▸ **Set exercise**
Can you copy the part of the listing that opens with the line containing "Click the standing man in a white shirt" and closes with the line containing "pos(587,215)", swapping "screenshot" for "image" and changing nothing else? Leave the pictures out.

▸ **Provided data**
- - - -

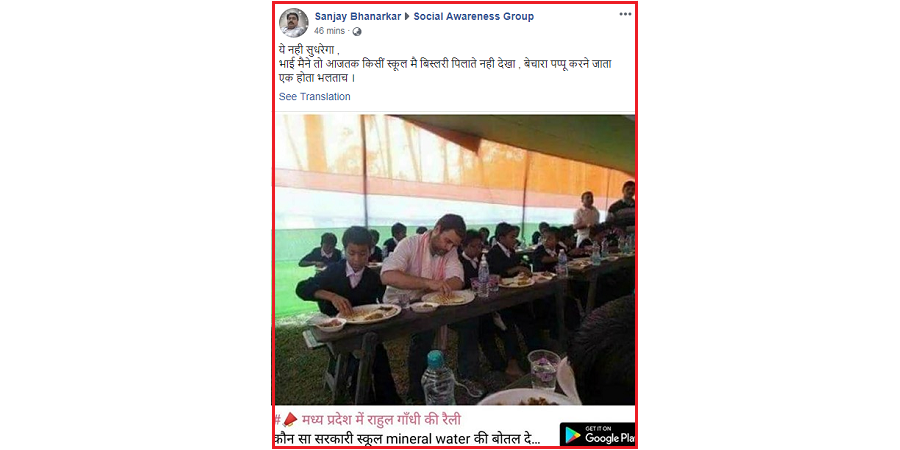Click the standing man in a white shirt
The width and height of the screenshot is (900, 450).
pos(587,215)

- - - -

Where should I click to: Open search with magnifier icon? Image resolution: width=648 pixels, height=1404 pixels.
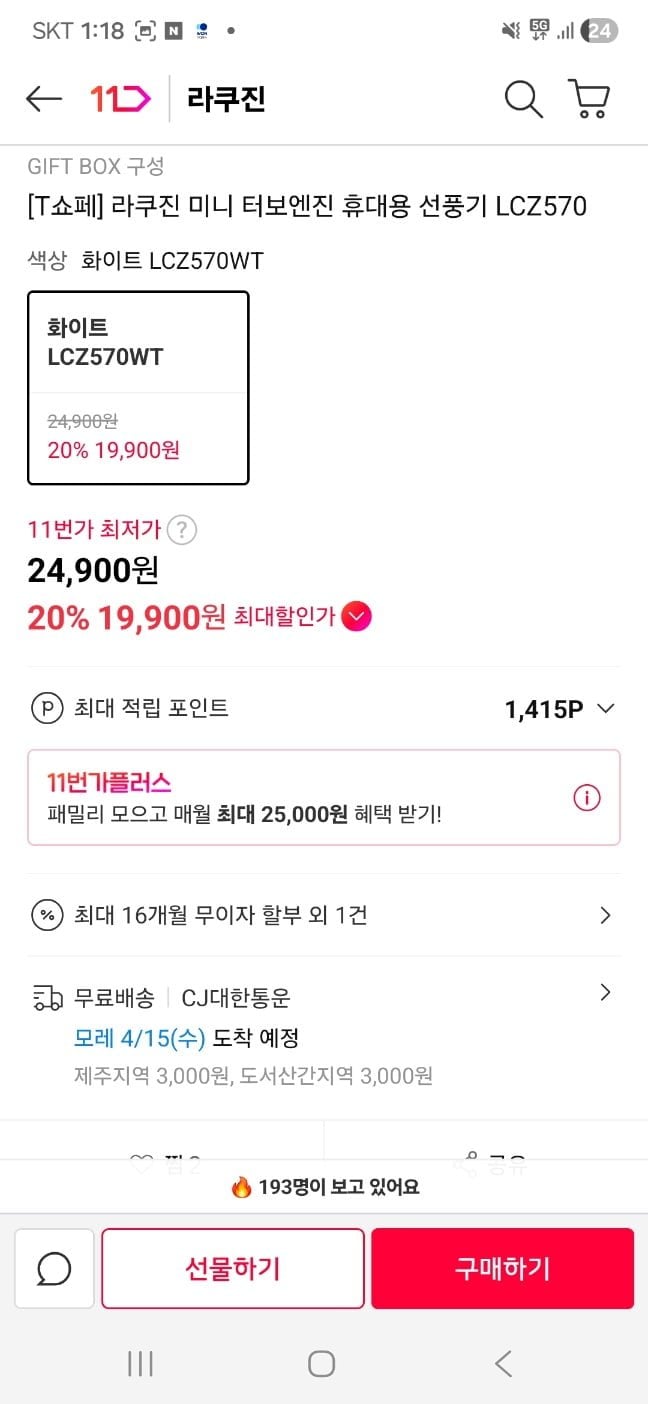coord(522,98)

- - - -

▸ **Exercise answer**
Click the standing man in a white shirt
The width and height of the image is (900, 450).
pos(587,215)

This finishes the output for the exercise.